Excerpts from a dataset

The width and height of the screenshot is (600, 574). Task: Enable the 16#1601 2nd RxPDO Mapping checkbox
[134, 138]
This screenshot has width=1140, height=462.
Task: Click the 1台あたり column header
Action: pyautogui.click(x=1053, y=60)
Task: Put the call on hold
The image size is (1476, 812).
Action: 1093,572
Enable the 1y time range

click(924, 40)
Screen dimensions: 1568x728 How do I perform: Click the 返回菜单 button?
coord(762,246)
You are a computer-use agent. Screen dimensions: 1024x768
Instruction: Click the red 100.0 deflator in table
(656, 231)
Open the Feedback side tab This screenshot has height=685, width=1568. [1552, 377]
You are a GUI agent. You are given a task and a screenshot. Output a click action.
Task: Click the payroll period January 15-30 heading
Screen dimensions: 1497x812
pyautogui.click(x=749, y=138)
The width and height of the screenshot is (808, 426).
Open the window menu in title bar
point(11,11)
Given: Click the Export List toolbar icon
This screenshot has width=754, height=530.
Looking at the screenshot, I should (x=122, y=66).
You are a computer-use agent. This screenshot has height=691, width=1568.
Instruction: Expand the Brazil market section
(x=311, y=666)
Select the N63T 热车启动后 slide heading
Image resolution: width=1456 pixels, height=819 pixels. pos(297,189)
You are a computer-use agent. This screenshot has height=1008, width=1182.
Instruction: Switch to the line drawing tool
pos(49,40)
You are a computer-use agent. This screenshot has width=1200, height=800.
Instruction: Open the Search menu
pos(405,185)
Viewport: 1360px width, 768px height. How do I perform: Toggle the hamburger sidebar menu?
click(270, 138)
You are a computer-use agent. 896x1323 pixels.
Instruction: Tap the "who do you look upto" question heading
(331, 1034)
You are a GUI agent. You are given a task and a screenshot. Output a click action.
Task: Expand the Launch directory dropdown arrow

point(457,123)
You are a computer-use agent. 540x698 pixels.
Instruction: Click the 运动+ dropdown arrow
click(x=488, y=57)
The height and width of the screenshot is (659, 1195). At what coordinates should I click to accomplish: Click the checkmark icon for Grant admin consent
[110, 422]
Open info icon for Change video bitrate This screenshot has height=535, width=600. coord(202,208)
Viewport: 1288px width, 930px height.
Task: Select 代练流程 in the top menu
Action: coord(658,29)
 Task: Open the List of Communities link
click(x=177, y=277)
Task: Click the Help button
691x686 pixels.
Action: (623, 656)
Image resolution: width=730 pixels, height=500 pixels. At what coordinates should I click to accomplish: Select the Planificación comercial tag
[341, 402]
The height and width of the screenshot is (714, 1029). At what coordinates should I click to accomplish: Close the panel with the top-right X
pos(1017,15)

#### TASK INSTRUCTIONS
Every line in the data that holds the string "computer" should be returned.

#### ANSWER TO THIS EXERCISE
You are a computer-use agent. Screen dimensions: 1024x768
You are a computer-use agent. This screenshot has height=691, width=1568.
You are a computer-use agent. This screenshot has height=1008, width=1182.
You are a computer-use agent. This screenshot has width=1200, height=800.
You are a computer-use agent. 896x1323 pixels.
You are a computer-use agent. 540x698 pixels.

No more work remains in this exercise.